Earlier this week, the Lakers turned some heads and raised some eyebrows when a report from Sam Aick of The Athletic indicated the Lakers were asking coaching candidates how to utilize Russell Westbrook. It appeared to be an indication of which way the Lakers were leaning in the looming situation with Westbrook.
However, it may have also simply been part of due diligence by the Lakers.
A report from Dan Woike of the LA Times on Wednesday painted a different picture as executives in Chicago — where the NBA Draft Combine is taking place — have spoken about the uncertainty the team still seems to have with regards to Westbrook.
I’ve spoken with more than a handful of executives here in Chicago about the Lakers and Russell Westbrook, and there’s really no clarity in what the team is going to do. Most execs believe any Westbrook deal would require the Lakers sacrificing at least one future first, which is a hefty tax to pay with just a year left on his deal. Some think there might be a deal to be had where the Lakers simply take back long-term deals from other teams in exchange for more immediate cap relief.
But the only thing solid to report is that the Lakers haven’t ruled anything out when it comes to Westbrook’s future. They’ve definitely discussed him with potential coaches in their interview process. But that’s just one option. A trade is certainly still on the table, too.

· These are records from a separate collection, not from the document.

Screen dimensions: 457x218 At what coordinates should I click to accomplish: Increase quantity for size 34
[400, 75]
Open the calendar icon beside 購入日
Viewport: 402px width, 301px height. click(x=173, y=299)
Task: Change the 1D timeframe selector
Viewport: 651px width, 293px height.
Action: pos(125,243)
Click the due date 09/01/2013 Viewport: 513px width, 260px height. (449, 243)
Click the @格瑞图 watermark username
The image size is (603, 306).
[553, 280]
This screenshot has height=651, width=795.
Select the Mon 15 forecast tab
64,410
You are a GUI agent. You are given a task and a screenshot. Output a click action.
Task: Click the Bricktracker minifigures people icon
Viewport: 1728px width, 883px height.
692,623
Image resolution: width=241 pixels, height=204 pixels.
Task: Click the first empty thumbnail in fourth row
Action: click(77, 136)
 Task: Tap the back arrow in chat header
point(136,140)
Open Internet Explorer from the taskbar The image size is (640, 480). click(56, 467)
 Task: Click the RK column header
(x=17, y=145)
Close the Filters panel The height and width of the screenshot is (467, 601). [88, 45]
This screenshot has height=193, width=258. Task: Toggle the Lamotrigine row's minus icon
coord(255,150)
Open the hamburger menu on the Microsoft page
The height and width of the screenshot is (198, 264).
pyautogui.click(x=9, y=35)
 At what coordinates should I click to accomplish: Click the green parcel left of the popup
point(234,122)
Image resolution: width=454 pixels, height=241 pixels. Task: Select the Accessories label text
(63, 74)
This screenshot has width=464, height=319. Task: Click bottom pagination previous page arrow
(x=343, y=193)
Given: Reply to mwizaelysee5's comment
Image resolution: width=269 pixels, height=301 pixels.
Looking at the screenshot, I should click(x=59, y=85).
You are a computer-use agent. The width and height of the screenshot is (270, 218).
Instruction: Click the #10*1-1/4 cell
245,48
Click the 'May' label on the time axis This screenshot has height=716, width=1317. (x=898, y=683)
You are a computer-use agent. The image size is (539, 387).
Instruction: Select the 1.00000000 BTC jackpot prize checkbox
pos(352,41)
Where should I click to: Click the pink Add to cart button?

It just seems like a complicated decision that the Lakers have yet to make.
Right now, there’s simply no reason for the Lakers to have made up their minds or to have rushed things. Westbrook can’t and won’t be traded until much, much closer to the NBA Draft, if even by then. With draft capital for this season unlikely to be included, the negotiations could stretch into July when the offseason begins.
With that time frame two months away, there’s no reason for decisions to have been made by now. A good front office would explore all of their options, especially in a time period where they’d be silly not to.
Then, once they hire a new coach and go through the whole process of gathering information on how teams value Russ as a trade asset, they can make a decision in the coming months. For now, though, expect more uncertainty and more fact-finding until the time to make a decision comes.